Comparative Antitumor Activity and Intestinal Toxicity of 5′-Deoxy-5-fluorouridine and Its Prodrug Trimethoxybenzoyl-5′-deoxy-5-fluorocytidine

Abstract

N4-trimethoxybenzoyl-5''-deoxy-5-fluorocytidine (Ro 09-1390), a prodrug of the cytostatic 5''-deoxy-5-fluorouridine (5''DFUR), was synthesized with the aim of reducing of the dose-limiting toxicity of 5''-DFUR, which is diarrhea. In mice bearing Lewis lung carcinoma, 5''-DFUR given po produced a substantial amount of 5-fluorouracil (5-FU) in the intestinal tract as well as in tumors, were the enzyme pyrimidine nucleoside phosphorylase, essential for conversion of 5''-DFUR to 5-FU, is predominantly located.

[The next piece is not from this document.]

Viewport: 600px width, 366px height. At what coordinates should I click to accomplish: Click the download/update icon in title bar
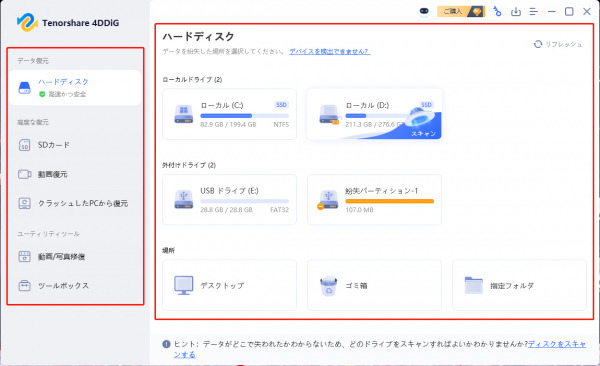point(516,11)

With the oral administration of Ro 09-1390 only a small amount of 5-FU was formed in the intestine; however, the administration of Ro 09-1390 and 5''-DFUR at the same dose produced similar amounts of 5-FU in tumor tissues. These differences in metabolism were reflected in their toxicity and antitumor efficacy. The administration of 5''-DFUR resulted in damage to the intestinal mucosal membrane and diarrhea in normal mice, whereas Ro 09-1390 was much less toxic to the intestinal tract. As regards antitumor activity, Ro 09-1390 and 5''-DFUR at equivalent doses inhibited the growth of Lewis lung carcinoma to similar extents. Since Ro 09-1390 was much less toxic to the intestinal tract than 5''-DFUR, mice bearing Lewis lung carcinoma could be given Ro 09-1390 daily over a longer period and at a higher dose, resulting in a longer survival time.